**Cosa fare:** Modifica le righe dalla riga con "Task: Click the 44 retweets count" fino alla fine dei record, entrambe le estremità comprese, sostituendo "retweets" con "likes" e lasciando invariato tutto il resto. Riscrivi solo queste righe e non includere le immagini.

**Dati di partenza:**
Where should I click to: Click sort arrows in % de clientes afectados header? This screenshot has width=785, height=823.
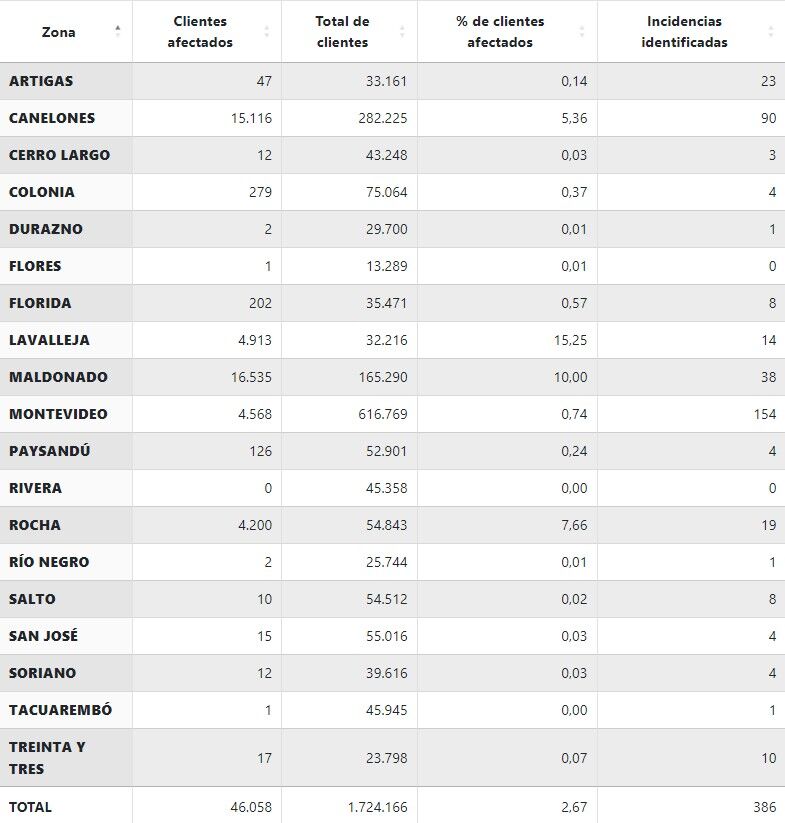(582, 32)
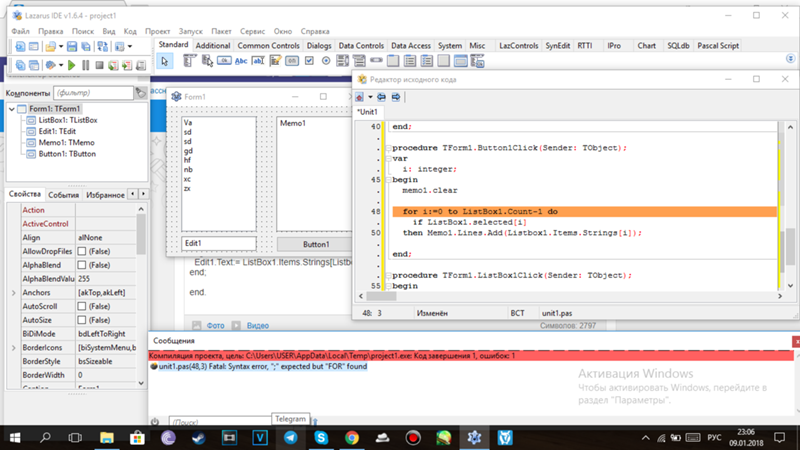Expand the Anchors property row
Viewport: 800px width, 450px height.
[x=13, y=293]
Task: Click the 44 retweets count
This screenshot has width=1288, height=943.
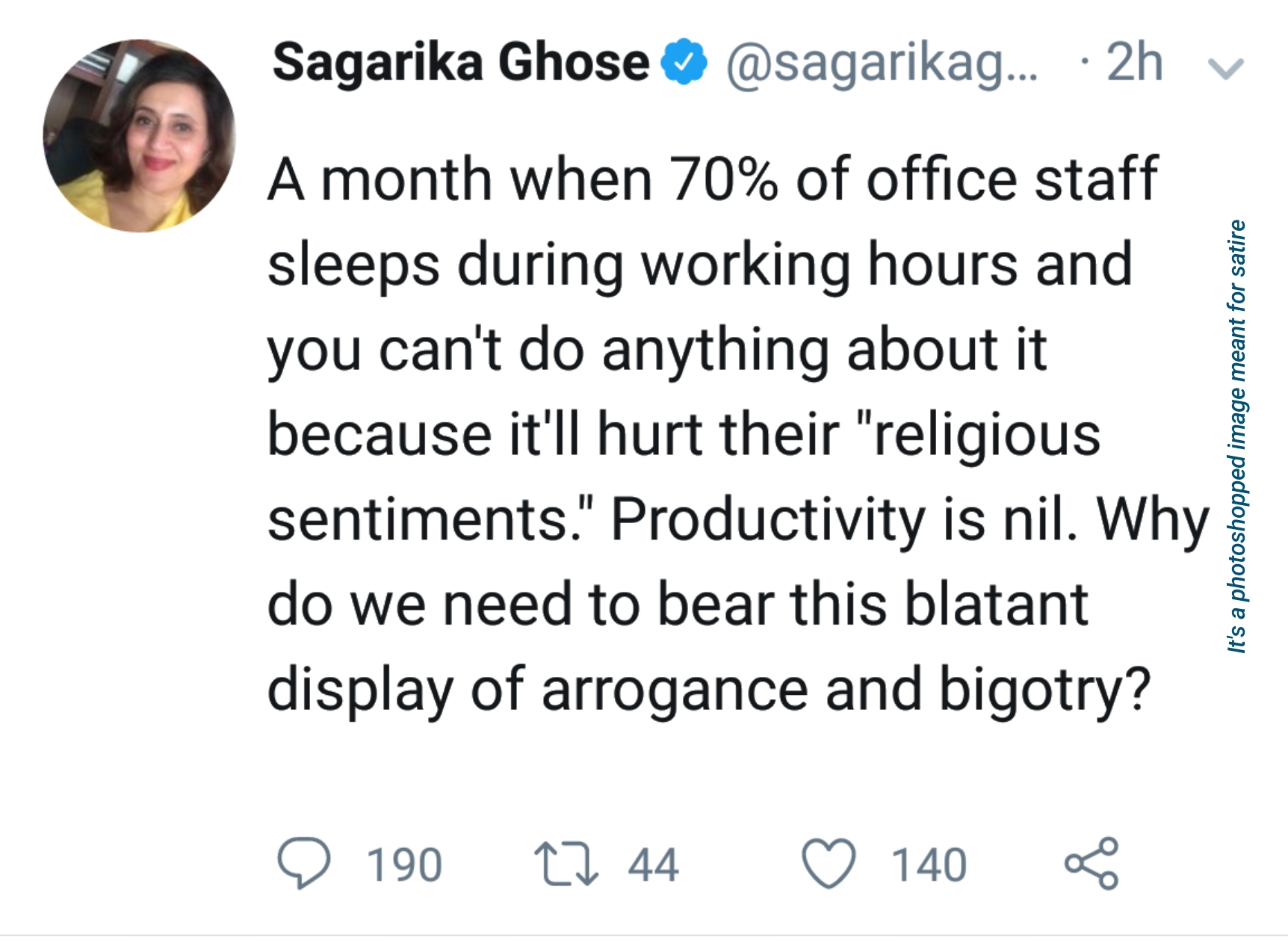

**Risultato dell'esercizio:**
Task: Click the 44 likes count
This screenshot has width=1288, height=943.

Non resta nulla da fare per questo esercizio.